First note that since $\gamma$ and $\sigma$ are unit speed curves, then $\gamma'(s),\sigma'(s) \in\mathbb{S}^n$ for all $s\in\mathbb{R}$. This then allows us to define smooth curves $\alpha,\beta:\mathbb{R}\to\mathbb{S}^n$ by $\alpha(s) = \gamma'(s)$ and $\beta(s) = \sigma'(s)$. In particular, since $\gamma'(0) = \sigma'(0)$, then we have that $\alpha(0) = \beta(0)$.

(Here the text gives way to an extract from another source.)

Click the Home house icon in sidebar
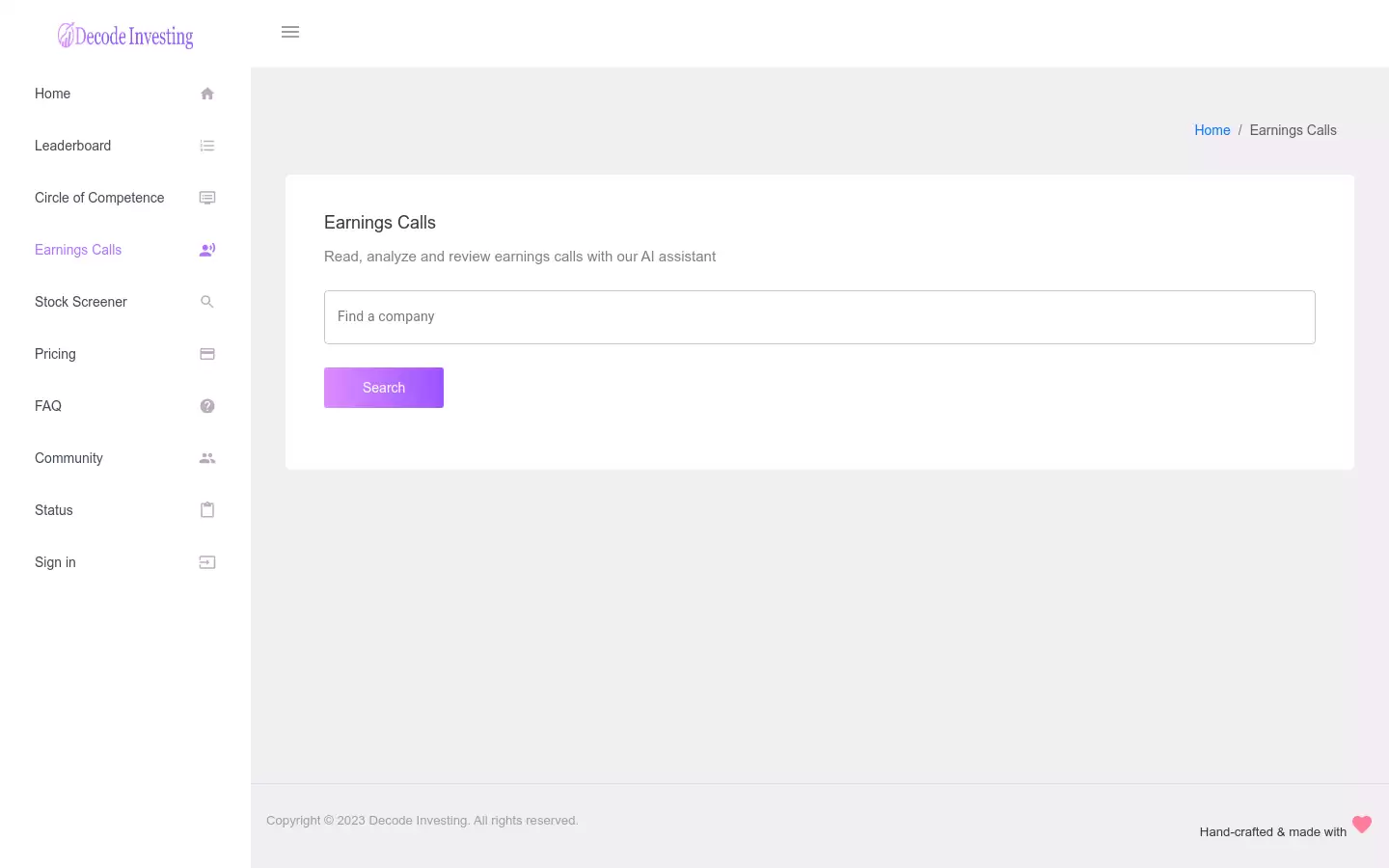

Next we introduce the standard round metric on $\mathbb{S}^n$ which is defined for $p,q\in \mathbb{S}^n\subset\mathbb{R}^{n+1}$ to be the quantity $$ d_{\mathbb{S}^n}(p,q) := \arccos(p\cdot q) $$ where $p\cdot q$ is the classical dot product on $\mathbb{R}^{n+1}$. Since $x\to \arccos(x)$ is strictly decreasing on $[-1,1]$, then our goal of minimizing $\gamma'(s)\cdot \sigma'(s)$ is equivalent to maximizing $d_{\mathbb{S}^n}(\alpha(s),\beta(s))$ subject to the constraint that the curvature of $\gamma$ and $\sigma$ are both bounded above by $K$. Now the curvature for a unit speed curve at time $s$ is the quantity $||\gamma''(s)||$. Now the velocity vector of $\alpha$ is $\alpha'(s) = \gamma''(s) \in T_{\gamma'(s)}\mathbb{S}^n$ and with respect to the round metric on $\mathbb{S}^n$ we see that the curvature bound of $K$ implies that $|\alpha'(s)| = ||\gamma''(s)||\leq K$. That is, the speed of $\alpha$ and $\beta$ are both bounded above by $K$.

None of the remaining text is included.